**YOUR OBJECTIVE:**
Restate all the data exactly, so that each line is the same as before.
+++ INPUT DATA +++
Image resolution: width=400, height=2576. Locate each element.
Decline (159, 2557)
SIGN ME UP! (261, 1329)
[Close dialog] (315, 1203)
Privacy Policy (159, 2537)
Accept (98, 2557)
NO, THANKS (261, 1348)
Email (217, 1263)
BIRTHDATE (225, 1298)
+++
**ANSWER SPACE:**
Image resolution: width=400, height=2576. Locate each element.
Decline (159, 2557)
SIGN ME UP! (261, 1329)
[Close dialog] (315, 1203)
Privacy Policy (159, 2537)
Accept (98, 2557)
NO, THANKS (261, 1348)
Email (217, 1263)
BIRTHDATE (225, 1298)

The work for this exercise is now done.